Davide Andreoli – L’ACQUA RACCONTA


acqua228 pagine

Anno 2013

Stampato in proprio

 

È l’autore stesso, nella postfazione del libro, a riferirci dell’occasione per questa raccolta di racconti, ovvero il desiderio di regalare per Natale agli amici pescatori «un po’ di storie che avessero come filo conduttore la pesca». Difatti, la caratteristica principale dell’opera sembra essere proprio quella di un totale coinvolgimento personale ed emotivo dello scrittore nelle storie che egli racconta, sia che si tratti di ricordi autobiografici, sia che il racconto prenda spunto dal vissuto di altri amici o parenti pescatori, o che la vicenda sia frutto dell’immaginazione del lettore, come ad esempio nel racconto di “fantapesca” Fishing dreams.

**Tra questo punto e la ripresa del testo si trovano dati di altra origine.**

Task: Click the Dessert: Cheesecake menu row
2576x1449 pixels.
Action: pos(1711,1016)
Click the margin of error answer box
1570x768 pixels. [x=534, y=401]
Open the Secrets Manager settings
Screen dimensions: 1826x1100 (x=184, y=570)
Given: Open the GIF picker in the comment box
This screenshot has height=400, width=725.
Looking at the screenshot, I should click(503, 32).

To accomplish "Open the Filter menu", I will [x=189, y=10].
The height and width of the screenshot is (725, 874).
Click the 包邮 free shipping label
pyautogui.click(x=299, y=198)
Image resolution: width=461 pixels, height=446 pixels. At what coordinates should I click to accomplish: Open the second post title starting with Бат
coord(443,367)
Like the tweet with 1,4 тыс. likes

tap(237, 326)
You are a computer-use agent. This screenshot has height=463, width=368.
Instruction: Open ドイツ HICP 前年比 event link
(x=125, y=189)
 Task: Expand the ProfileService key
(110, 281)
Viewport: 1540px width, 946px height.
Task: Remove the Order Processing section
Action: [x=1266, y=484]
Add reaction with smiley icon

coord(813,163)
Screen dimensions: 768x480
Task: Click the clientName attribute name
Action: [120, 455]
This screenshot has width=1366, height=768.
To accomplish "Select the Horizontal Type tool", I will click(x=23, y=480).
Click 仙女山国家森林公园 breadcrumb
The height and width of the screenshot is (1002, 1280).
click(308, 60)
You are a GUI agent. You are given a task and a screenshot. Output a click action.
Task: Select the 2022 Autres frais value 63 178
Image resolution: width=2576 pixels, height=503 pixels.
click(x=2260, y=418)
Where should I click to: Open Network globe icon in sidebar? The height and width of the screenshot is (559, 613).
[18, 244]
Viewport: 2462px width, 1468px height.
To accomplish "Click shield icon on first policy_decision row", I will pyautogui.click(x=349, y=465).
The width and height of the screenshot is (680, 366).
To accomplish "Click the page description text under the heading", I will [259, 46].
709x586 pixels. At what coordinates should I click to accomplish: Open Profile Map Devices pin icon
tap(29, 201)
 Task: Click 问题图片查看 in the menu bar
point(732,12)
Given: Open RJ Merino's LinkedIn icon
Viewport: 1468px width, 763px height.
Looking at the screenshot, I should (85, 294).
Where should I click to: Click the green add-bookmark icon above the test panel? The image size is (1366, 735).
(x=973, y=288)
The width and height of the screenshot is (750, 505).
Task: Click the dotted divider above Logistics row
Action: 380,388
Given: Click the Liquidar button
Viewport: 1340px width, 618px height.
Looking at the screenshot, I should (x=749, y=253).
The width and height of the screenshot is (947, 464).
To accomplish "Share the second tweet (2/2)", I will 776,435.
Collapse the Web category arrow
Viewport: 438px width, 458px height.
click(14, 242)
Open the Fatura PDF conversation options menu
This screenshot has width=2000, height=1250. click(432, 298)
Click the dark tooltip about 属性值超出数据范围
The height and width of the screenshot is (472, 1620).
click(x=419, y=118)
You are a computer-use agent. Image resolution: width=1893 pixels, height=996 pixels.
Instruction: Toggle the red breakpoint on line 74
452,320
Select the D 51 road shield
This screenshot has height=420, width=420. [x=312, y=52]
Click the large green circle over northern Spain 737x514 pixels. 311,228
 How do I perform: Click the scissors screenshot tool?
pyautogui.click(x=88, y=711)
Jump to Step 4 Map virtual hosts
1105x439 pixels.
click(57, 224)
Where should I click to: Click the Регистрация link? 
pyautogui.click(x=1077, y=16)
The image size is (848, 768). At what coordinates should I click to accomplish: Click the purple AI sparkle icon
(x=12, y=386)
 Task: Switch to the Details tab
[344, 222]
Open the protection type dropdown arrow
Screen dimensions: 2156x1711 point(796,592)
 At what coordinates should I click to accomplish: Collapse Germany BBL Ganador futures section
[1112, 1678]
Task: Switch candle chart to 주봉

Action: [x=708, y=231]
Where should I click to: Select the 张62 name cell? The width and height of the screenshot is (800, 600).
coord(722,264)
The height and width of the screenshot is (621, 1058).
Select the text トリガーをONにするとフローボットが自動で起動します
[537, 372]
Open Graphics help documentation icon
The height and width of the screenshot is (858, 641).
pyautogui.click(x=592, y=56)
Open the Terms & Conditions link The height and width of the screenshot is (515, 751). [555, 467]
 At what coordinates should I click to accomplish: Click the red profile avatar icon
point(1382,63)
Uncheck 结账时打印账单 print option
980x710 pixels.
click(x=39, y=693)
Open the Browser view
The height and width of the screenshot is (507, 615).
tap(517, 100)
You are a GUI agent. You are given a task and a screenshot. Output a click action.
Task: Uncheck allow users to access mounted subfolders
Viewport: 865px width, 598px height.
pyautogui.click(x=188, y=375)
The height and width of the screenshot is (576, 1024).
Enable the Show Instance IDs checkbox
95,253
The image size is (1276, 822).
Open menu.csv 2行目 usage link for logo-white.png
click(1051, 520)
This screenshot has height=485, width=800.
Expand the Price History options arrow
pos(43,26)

L’ostacolo principale alla lettura di queste pagine da parte di chi, come il sottoscritto, non è iniziato ai vari metodi e alla terminologia specifica propri dell’alieutica, ovvero le lunghe e minuziose descrizioni degli strumenti e delle tecniche utilizzate volta per volta dai protagonisti delle storie per riuscire a catturare le tanto agognate prede ittiche, non scoraggia certo il lettore, poiché tale difficile “vocabolario per esperti” viene controbilanciato dallo sforzo, peraltro sempre riuscito, di inserire la pratica della pesca in un contesto più ampio, in modo che essa, come in ogni processo letterario pienamente realizzato, rappresenti se stessa come un fenomeno umano unico e irriducibile e, allo stesso tempo, si trasformi in più ampia metafora dell’esistenza umana in generale.

Davide Andreoli sa trasporre il proprio amore per la pesca in una forma scritta poetica ed accattivante, utilizzando una prosa distesa, semplice e variegata a un tempo. Per un individuo che sa porsi in ascolto, una sua passione, se coltivata con costanza, può tradursi in una valida chiave di lettura della realtà, e in questo senso l’autore riesce a scavare fino in fondo la vena della propria ispirazione. Ecco, dunque, la pesca presentarsi come veicolo privilegiato per recuperare i ricordi più vividi e le emozioni più autentiche dell’infanzia e della giovinezza; eccola utilizzata come metro ideale per una sorta di poesia personale in onore della propria terra d’origine, la bassa veronese, sebbene ciò significhi anche affrontare la contraddizione di un presente che sacrifica al “progresso” il rispetto della natura e delle regole che ne determinano l’armonia; eccola diventare metafora dell’essenza insita nel lavoro dell’uomo, ovvero quel misto di tenacia, costanza, fatica, pazienza, amore, solidarietà e gratitudine indispensabili affinché ciascuno abbia davvero la possibilità di raggiungere la propria realizzazione e completezza, sia nell’intima dimensione interiore che nel rapporto con il prossimo (stupendi, a questo proposito, L’isola del tempo e 5 ami sul cuore); ecco la pesca, infine, trascendere il suo aspetto di artefatto umano per suggerire una riflessione sul legame indissolubile di ogni singola persona con il tutto che lo circonda, attraverso l’immagine dell’acqua come simbolo di quel grande, materno, inviolabile silenzio posto a principio di ogni processo di vita e di morte, di ogni esperienza che nel suo dispiegarsi diviene consapevolezza, racconto, storia.

Chi fosse interessato ad avere una copia del libro, può mandare una mail all’autore: davide@brancon.it

 

Alessandro Spadiliero

 
Davide Andreoli è nato nel 1970 e vive a Nogara (Vr). “L’acqua racconta” è la sua prima pubblicazione.